The Parallel Fears Driving Perceptions of AI and Genomics
In a recent statement, Food and Drug Administration (FDA) Commissioner Scott Gottlieb announced that the Agency would be releasing a new framework addressing regenerative medicine sometime before the end of 2017. This is a heartening development, especially given the Commissioner’s focus on developing “clearer lines” regarding the Agency’s authorities and oversight mechanisms for new and innovative medical technologies. As Adam Thierer and Jordan Reimschisel of the Mercatus Center point out in a recent article, this innovation-friendly perspective will be especially important in helping to usher in an age of more personalized medicine made possible by advancements in gene therapy and genetic modification treatments. Unfortunately, the road ahead is likely fraught with fear.
People are often skeptical of the likelihood that emerging technologies will end up delivering on purported promises. However, that healthy skepticism very quickly turns to anxiety once notable milestones in its development are reached. At that point, the public discourse quickly and inevitably shifts away from “uncertainty” towards “rising panic”—the initial stage of the techno-panic cycle. Indeed, as I’ve discussed previously, we’re already at the peak hysteria phase of this cycle with regards to perceptions of artificial intelligence (AI), even with potentially momentous economic gains close at hand. While a similar hysteria hasn’t yet materialized with regards to genetic modification technology, it’s ascent is likely close at hand, and will only grow with each new research milestone. So how does the current AI techno-panic compare to what’s likely coming down the road for genetic modification?
To start, public attitudes towards AI and genetics are primarily defined by narrative themes in popular culture and media. Terminator has been a driving source of fears over AI, portending a war-torn post-apocalyptic hellscape in which human civilization gives way to the onslaught of killer robots. Likewise, the movie Gattaca echoes concerns over the possibilities that advanced genetic manipulation will lead to a society of perpetual class stratification based on the genetic haves and have nots, resulting in an everlasting eugenic dystopia. Both visions are representative of the worst types of apocalyptic doomsaying, and neither is grounded in a realistic assessment of what these technologies are actually capable of.
But the similarities don’t stop at blockbuster hits.

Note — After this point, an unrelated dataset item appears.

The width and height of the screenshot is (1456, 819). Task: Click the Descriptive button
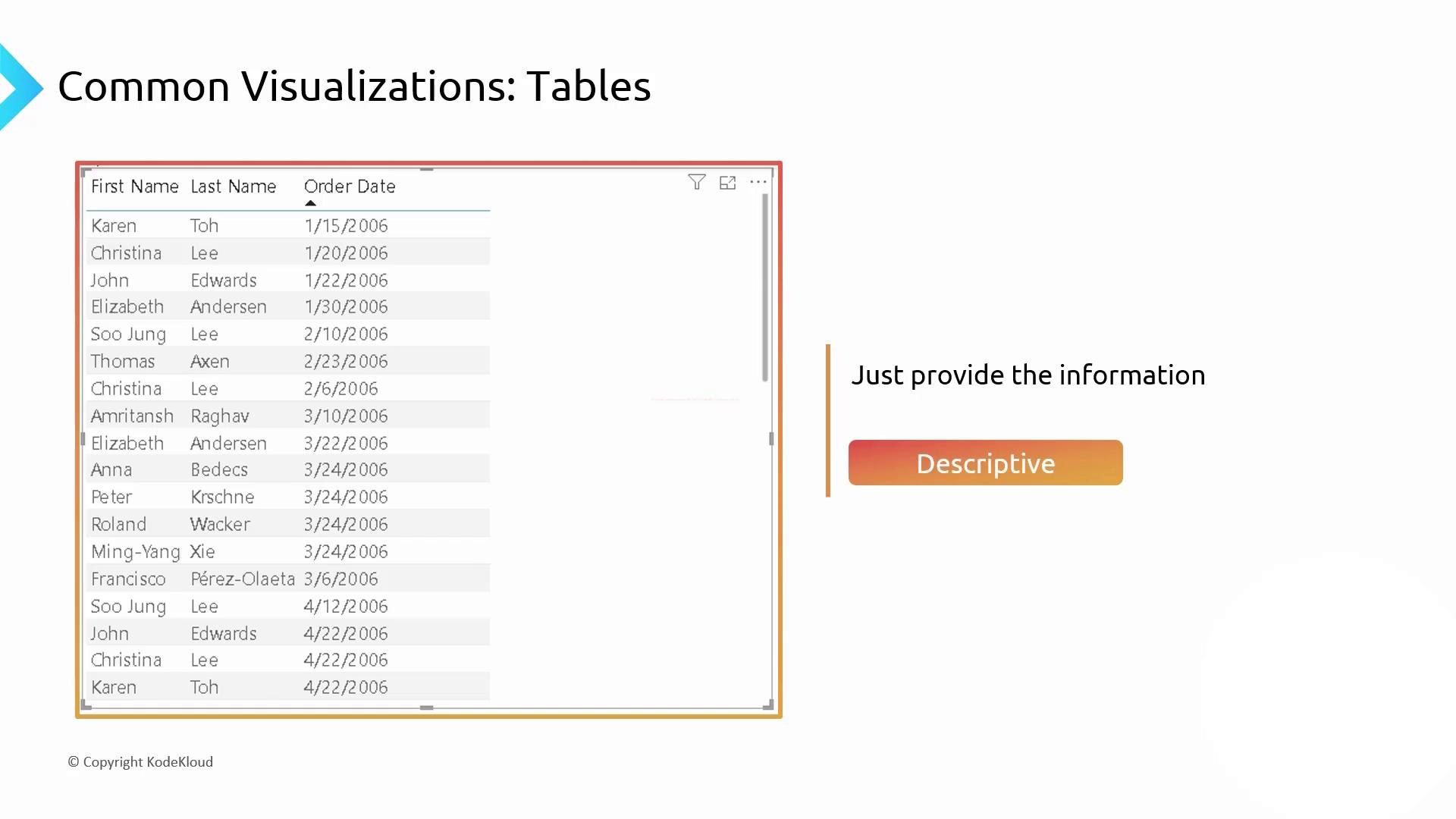click(x=985, y=463)
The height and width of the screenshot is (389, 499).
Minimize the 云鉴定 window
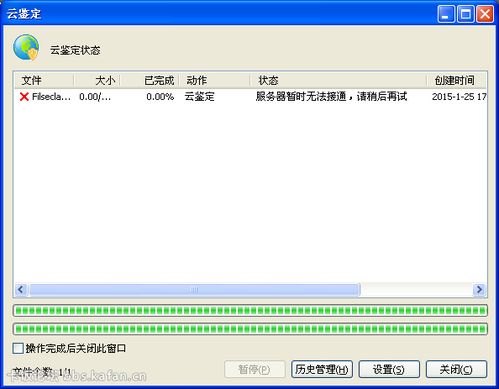click(x=445, y=14)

At a technical level, the core of AI systems are processes by which seemingly inscrutable algorithms make decisions. In the same way that AI is something of a “black box,” so too are the cells in the human body. There’s a great deal we still don’t understand about how (or why) certain processes within cells unfold the way they do. This is especially true when discussing the limitations of CRISPR technology. It’s unclear why some guide RNAs work better than others at targeting nucleotides along the DNA helix. Nor can we fully understand why certain types of cells prefer the use of one type of genetic repair pathway over another. (For a detailed look at these limitations, I highly recommend this TED talk by Dr. Ellen Jorgensen.)
In short, our limited knowledge of AI decision-making and molecular biology is a significant limiting factor on what we can achieve. Just as we cannot create conscious synthetic systems capable of human-level intelligence, nor can we design therapies or treatments that allow us full control over genetic expression. The complexities of molecular biology are at least the equivalent of those involved in AI systems. (Ironically, the recognition of these similarities in complexities has actually driven a great deal of applied AI research into “genetic algorithms”—programs designed to find near-optimal solutions to complex problems that are based on biological evolutionary design properties.)

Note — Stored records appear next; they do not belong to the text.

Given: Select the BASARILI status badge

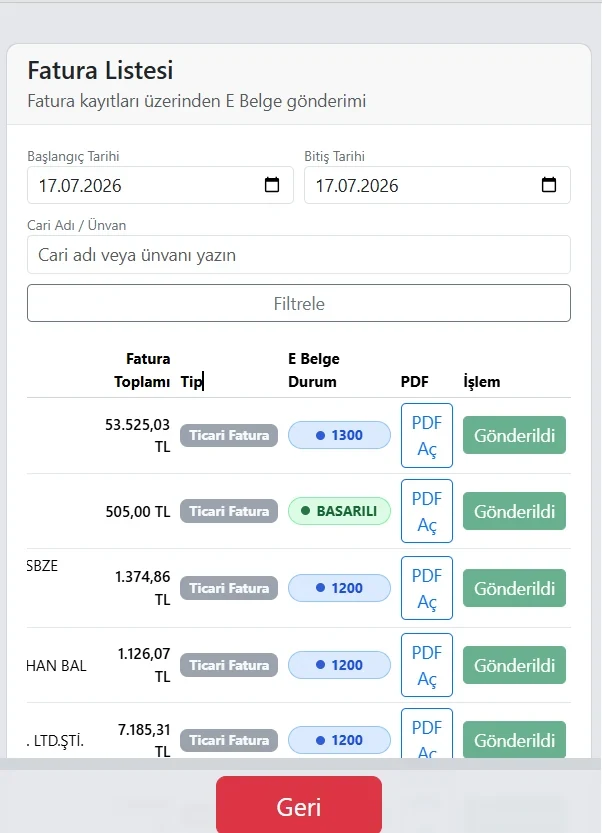Looking at the screenshot, I should click(x=339, y=511).
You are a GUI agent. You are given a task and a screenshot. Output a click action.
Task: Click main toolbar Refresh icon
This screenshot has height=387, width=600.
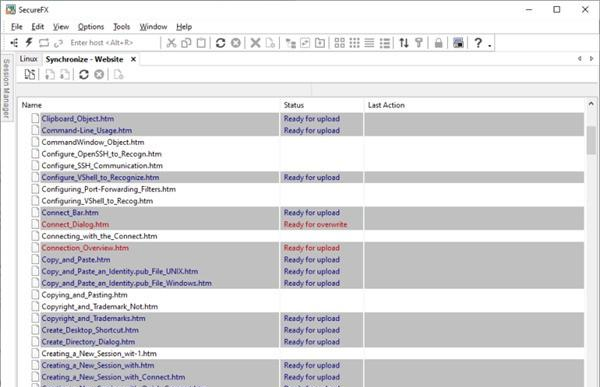[x=220, y=42]
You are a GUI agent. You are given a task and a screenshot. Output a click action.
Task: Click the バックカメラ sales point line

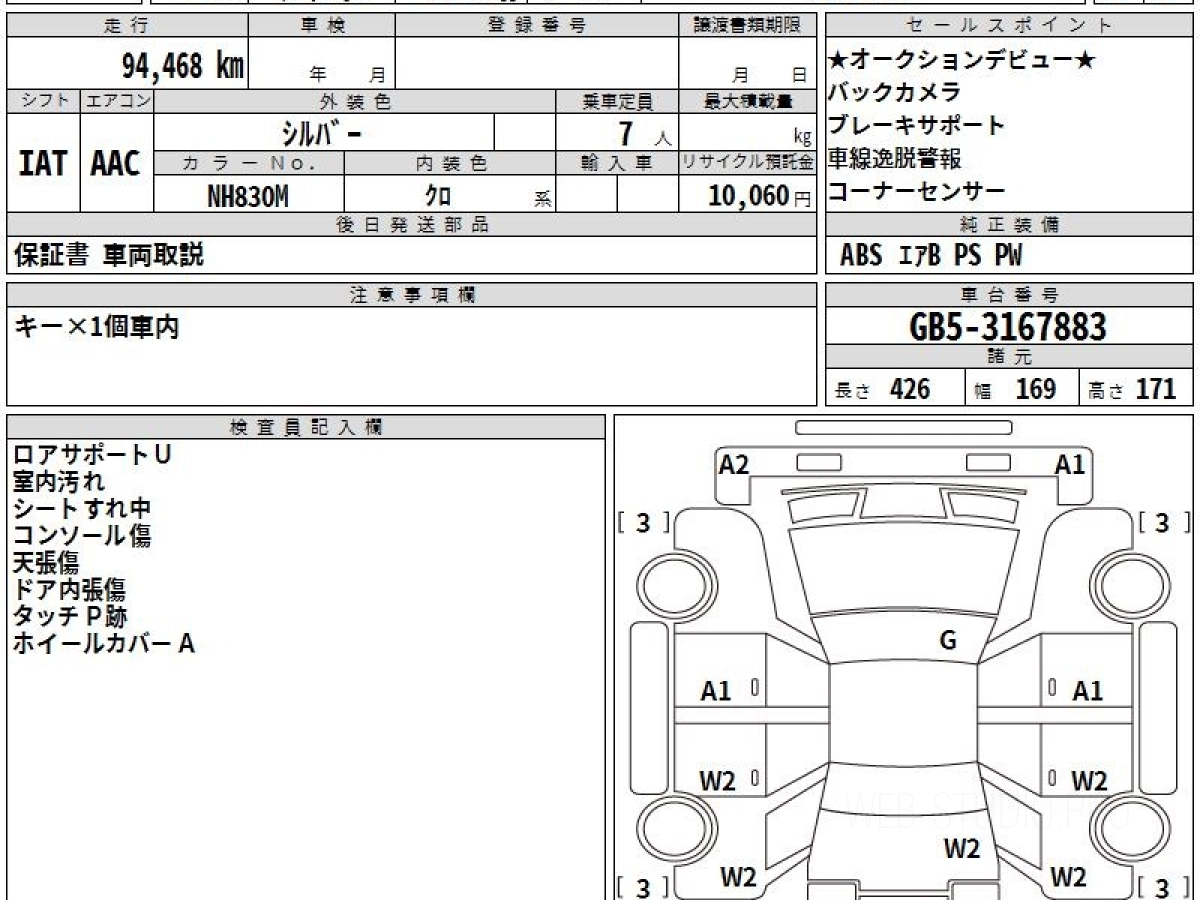coord(894,93)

Edward Dickson discussed many of these parallels almost three decades ago in an article for AI Magazine. Even back in 1984 he recognized that “[t]here are many striking similarities that suggest that examination of the commercialization of genetic engineering contains lessons valuable to the budding artificial intelligence industry.” Among other insights into the then-emerging fields of AI and genetics, he was keenly aware of the potential public backlash against the normalization of these two fields, noting that:
AI and genetic engineering are both names with which the general public cannot feel immediately comfortable. These futuristic names carry within them the hint of meddling in areas best left alone.
As the techno-panic surrounding AI reaches levels of peak hysteria, we should be prepared to encounter those same anxieties in the context of genetic modification. Policymakers and regulators would do well to take a balanced and measured approach in parsing outlandish fears from scientific realities. We cannot anticipate how, precisely, the age of genomics will materialize; the research milestones are not likely to suddenly and unpredictably open the doors to “designer babies” or induce an overnight Gattaca-style transformation of our society. To that end, as we inch ever closer towards the inevitable genetic modification scare, policymakers should embrace policies that promote, rather than inhibit, new scientific innovations. “The main lesson,” according to Dixon, “is that the future will be good, but its evolution will be different than [we] imagine.”